Scanning Electron Microscopy (SEM) pictures of various specimens of Elphidium macellum.
Different individuals are shown on lateral (A–F) or on peripheral (G–J) view. For details about the terminology used to describe the important morphological characters, see Figure S1.
Figure 2.
Elphidiids complete SSU rDNA phylogeny.
Bayesian phylogeny implemented using the GTR+Γ model of evolution. RAxML bootstrap values and MrBayes posterior probabilities are shown at the nodes and solid circles indicate maximum node support (100/1.0). For each sequence, the DNA number is followed by the sampling location: CA (Halifax), RU (White Sea), NL (North Sea), CH (Patagonia), MED (Mediterranean Sea) and BRET (Brittany) and by the GenBank accession number.
Figure 3.
Predicted secondary structure of the partial SSU rRNA molecule of Elphidium macellum.
The numbers correspond to the helices forming the region or located next to it. The six hyper-variable expansion segments found in eukaryotes (e) and those specific to foraminifera (f) are shown in black boxes. For each expansion segment specific to foraminifera, the ESPs are represented in separate colour boxes, where the variable positions of the rRNA molecule are shown in grey boxes.

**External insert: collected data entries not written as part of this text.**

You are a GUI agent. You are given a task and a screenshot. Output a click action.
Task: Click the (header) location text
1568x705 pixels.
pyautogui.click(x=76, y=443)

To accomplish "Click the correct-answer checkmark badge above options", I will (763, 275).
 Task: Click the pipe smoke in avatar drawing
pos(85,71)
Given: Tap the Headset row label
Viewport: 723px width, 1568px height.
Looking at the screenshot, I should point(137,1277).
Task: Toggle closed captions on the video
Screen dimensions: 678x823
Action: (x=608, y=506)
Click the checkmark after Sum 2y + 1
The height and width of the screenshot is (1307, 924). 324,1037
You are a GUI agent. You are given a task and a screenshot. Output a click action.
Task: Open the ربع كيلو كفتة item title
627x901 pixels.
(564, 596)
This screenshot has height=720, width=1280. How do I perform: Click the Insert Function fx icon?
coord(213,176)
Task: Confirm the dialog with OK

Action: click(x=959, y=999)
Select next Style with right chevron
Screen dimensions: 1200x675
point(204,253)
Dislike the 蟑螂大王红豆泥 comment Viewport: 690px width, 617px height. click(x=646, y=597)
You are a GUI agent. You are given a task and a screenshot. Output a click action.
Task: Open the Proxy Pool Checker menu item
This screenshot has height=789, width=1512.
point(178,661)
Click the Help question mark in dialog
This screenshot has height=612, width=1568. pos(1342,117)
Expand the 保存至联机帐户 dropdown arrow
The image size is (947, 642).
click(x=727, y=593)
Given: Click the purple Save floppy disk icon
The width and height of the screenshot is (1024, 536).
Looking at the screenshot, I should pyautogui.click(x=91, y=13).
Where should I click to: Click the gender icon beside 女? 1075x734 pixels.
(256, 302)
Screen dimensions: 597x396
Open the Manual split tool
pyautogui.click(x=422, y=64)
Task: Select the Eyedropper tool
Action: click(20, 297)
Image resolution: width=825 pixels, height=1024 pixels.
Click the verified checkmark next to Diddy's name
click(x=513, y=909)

Different colours are used to characterize the different ESPs and the same colour code is used to show the ribotypical diversity in Figure 4.
Figure 4.
Ribotypical diversity in Elphidium macellum.
The 12 different ribotypes composed of all different combinations of ESPs per locus are shown (A) and classified by abundance. The different colours used to characterize the different ESPs are the same used in Figure 3. In a total of 70 clones, the abundance of each ribotype is shown (B) and ranges from 26 for the ribotype number 1 to 0 for the ribotype number 12, which is not recovered in our analysis.